Perintah Tugas: Sebutkan semua manuver RRC yang dirinci setelah kata "termasuk" dalam teks bacaan di bawah.

Menu
News
EkBis
New Economy
Kabar Finansial
Global Connections
Sport & Lifestyle
Kabar Sawit
Video
Indeks
About Us
Social Media

China Makin Agresif terhadap Jepang, Indonesia Didorong Kedepankan Netralitas

China Makin Agresif terhadap Jepang, Indonesia Didorong Kedepankan Netralitas Kredit Foto: Istimewa
Warta Ekonomi, Jakarta -

Kawasan maritim Asia Timur yang bersebelahan langsung dengan kawasan Asia Tenggara dimana Indonesia berada, saat ini sedang berada dalam kondisi tegang. Pasalnya, pernyataan Perdana Menteri Jepang, Sanae Takaichi, yang menganggap skenario serangan Republik Rakyat China (RRC) kepada Taiwan sebagai sebuah situasi ancaman bagi negaranya, direspons secara agresif oleh RRC. 

Upaya Jepang untuk mendinginkan suasana tidak digubris pihak RRC. Sebaliknya, RRC cenderung meningkatkan eskalasi ketegangan dengan melakukan berbagai manuver, termasuk meminta warganya untuk tidak berkunjung ke Jepang, pemberhentian impor makanan laut dari Jepang, serta melakukan berbagai aktivitas militer di dekat Kepulauan Senkaku yang berpotensi menambah runyam keadaan. 

Keadaan makin memanas seiring tindakan China mengunci radar pengendali tembakan pesawat tempur mereka ke arah pesawat Jepang di dekat kepulauan Okinawa. Beberapa pemerhati hubungan Internasional, pemerhati China, serta praktisi dan pakar pertahanan, berpandangan bahwa Indonesia harus tetap mengedepankan netralitas dalam menghadapi situasi di atas. 

Sementara itu, penting pula bagi Indonesia untuk meningkatkan kemampuan militer agar tetap siap menghadapi berbagai situasi. Dekan Fakultas Strategi Pertahanan (FSP) Universitas Pertahanan Republik Indonesia (Unhan RI), Mayor Jenderal TNI Dr. Oktaheroe Ramsi, mengakui bahwa kompleksitas keamanan di kawasan Asia Pasifik meningkat sebagai akibat dari rivalitas antara China dan Jepang yang sedang berlangsung. 

Peningkatan ketegangan itu berpotensi membawa implikasi penting bagi Indonesia, salah satunya karena baik di Taiwan maupun Jepang terdapat Warga Negara Indonesia (WNI) dalam jumlah cukup besar. 

Baca Juga: Lapor Xi Jinping, Trump Akhirnya Izinkan Ekspor Chip Nvidia ke China

“Di Taiwan misalnya, jumlah resmi penduduk asal Indonesia adalah sekitar 300.000 jiwa, tetapi terdapat juga WNI dengan status tidak legal di sana, dengan jumlah mencapai 400.000 jiwa,” tutur dia dalam diskusi “Menghadapi Risiko Eskalasi di Indo Pasifik: Strategi Indonesia Menjaga Kepentingan Nasional di Tengah Rivalitas China-Jepang,” yang diselenggarakan oleh FSP Unhan RI bersama dengan Forum Sinologi Indonesia (FSI), di Jakarta.

Baris Data:
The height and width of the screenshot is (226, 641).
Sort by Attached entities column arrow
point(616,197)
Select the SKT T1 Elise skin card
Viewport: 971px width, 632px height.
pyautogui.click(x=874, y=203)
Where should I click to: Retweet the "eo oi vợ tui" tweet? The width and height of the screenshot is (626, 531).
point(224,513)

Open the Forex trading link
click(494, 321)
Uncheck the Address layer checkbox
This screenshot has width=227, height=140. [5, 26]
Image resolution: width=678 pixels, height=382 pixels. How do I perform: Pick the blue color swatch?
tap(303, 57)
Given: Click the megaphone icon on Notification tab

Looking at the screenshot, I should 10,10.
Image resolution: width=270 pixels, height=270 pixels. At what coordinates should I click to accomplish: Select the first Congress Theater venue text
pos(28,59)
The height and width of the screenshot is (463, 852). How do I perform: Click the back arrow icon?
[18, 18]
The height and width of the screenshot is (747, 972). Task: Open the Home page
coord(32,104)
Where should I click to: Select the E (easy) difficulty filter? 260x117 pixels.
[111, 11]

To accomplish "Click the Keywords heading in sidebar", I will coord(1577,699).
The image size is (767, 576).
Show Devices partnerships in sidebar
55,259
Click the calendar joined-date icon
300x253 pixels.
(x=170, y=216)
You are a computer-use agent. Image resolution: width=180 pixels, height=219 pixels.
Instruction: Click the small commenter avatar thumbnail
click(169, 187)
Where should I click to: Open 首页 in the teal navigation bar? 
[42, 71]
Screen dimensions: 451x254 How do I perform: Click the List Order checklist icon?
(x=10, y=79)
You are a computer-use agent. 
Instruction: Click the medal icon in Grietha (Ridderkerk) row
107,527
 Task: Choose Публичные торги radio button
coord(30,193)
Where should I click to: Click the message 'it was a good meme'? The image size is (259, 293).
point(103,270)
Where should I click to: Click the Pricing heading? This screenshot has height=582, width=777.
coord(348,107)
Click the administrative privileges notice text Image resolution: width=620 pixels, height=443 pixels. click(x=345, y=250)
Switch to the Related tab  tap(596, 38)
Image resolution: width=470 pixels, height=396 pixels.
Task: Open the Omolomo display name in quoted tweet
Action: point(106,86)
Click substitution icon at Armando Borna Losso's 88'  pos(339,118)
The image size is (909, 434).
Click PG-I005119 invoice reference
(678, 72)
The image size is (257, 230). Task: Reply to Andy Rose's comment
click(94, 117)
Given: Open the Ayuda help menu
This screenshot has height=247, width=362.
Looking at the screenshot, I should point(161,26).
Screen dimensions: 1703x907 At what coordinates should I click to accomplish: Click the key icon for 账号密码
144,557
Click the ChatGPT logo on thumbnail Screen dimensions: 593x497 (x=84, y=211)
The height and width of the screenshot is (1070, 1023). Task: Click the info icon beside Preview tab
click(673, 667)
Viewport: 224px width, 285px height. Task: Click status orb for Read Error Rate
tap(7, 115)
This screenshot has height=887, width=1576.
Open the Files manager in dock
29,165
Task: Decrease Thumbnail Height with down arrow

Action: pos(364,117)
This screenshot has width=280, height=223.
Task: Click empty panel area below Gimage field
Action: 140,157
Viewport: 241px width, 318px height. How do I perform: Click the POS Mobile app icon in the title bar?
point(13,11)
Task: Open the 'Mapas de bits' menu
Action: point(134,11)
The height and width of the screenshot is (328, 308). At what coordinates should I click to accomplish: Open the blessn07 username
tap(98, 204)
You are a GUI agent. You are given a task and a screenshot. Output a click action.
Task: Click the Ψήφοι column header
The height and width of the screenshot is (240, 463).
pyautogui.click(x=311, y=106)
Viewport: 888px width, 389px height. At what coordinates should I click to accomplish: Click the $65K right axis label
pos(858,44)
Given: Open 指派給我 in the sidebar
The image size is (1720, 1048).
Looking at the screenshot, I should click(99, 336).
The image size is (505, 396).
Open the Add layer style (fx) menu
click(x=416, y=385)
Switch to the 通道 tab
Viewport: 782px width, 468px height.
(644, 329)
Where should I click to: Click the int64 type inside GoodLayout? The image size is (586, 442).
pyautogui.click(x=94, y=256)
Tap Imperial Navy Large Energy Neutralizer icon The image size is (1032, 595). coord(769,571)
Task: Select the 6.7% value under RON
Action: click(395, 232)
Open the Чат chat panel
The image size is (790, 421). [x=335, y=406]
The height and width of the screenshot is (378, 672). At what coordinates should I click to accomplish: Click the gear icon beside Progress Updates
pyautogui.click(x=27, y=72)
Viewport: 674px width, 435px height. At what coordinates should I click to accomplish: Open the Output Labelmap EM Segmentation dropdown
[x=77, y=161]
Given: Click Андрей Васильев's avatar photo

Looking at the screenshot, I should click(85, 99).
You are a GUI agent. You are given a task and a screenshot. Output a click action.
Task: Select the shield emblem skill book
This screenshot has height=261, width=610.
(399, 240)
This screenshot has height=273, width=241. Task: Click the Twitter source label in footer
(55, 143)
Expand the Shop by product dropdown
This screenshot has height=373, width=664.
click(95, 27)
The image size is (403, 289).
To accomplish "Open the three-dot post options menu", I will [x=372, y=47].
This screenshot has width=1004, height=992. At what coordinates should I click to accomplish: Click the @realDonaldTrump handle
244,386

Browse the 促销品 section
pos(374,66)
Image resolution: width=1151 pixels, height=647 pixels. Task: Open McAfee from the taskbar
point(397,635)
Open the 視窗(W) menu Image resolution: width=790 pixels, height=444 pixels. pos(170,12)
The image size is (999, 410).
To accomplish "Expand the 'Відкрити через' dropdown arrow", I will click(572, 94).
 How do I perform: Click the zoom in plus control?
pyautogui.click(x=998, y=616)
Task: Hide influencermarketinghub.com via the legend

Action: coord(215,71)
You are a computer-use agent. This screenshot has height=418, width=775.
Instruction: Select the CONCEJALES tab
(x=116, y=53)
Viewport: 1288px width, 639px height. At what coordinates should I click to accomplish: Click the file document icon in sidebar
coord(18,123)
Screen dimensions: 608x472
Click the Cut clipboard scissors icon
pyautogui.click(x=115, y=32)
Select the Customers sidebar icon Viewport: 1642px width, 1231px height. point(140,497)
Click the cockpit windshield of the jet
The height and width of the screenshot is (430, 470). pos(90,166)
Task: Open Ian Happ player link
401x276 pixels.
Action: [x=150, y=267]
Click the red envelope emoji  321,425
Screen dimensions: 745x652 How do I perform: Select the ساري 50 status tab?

Hasil Jawaban:
- Meminta warganya untuk tidak berkunjung ke Jepang
- Pemberhentian impor makanan laut dari Jepang
- Melakukan berbagai aktivitas militer di dekat Kepulauan Senkaku